Youtuber and tech enthusiast Binh Pham has recently built a portable plug-and-play AI and LLM device housed in a USB stick called the LLMStick and built around a Raspberry Pi Zero W. This device portrays the concept of a local plug-and-play LLM which you can use without the internet.
After DeepSeek shook the world with its performance and open-source accessibility, we have seen tools like Exo that allow you to run large language models (LLMs) on a cluster of devices, like computers, smartphones, and single-board computers, effectively distributing the processing load. We have also seen Radxa release instructions to run DeepSeek R1 (Qwen2 1.5B) on a Rockchip RK3588-based SBC with 6 TOPS NPU.
Pham thought of using the llama.cpp project as it’s specifically designed for devices with limited resources. However, running llama.cpp on the Raspberry Pi Zero W wasn’t straightforward and he had to face architecture incompatibility as the old Pi Zero W uses an older ARMv6 architecture, while llama.cpp had optimizations for newer Arm architectures (like ARMv8-A found in the Raspberry Pi 5). These optimizations relied on specific Arm Neon instructions that were not available on the Pi Zero W’s processor. This caused compilation errors.
To solve these issues he modified the source code of llama.cpp and identified the architecture-specific optimizations. Then, he manually removed or modified these parts of the code for compatibility with the ARMv6 architecture to create the llama.zero project. This was a time-consuming and complex process, requiring a deep understanding of the codebase and ARM architectures. On a side note, he also mentions that compiling this on a 23-year-old CPU takes out 12 hours of compilation time.

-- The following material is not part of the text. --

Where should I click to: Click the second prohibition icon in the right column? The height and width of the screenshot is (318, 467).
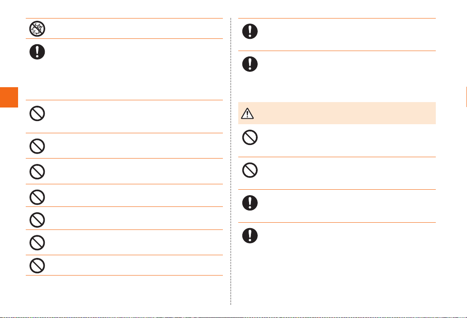coord(250,170)
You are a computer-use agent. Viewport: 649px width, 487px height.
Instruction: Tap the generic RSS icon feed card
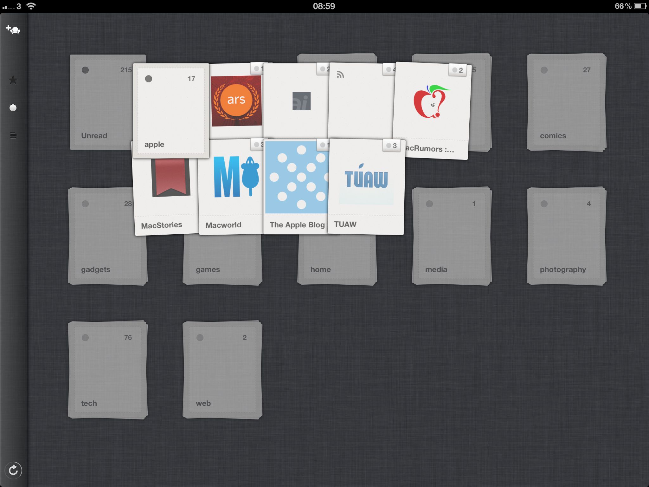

Once the compilation process was completed, he started working on an interface and settled on running the Raspberry Pi in USB Gadget Mode, where the Pi would show up as a USB storage drive. Now, to give a prompt to the LLM, you just need to make a file with a prompt, and the LLM populates the file with the answers. This setup effectively turns the Raspberry Pi Zero W into a portable plug-and-play AI device, allowing for offline LLM interaction in a compact form factor.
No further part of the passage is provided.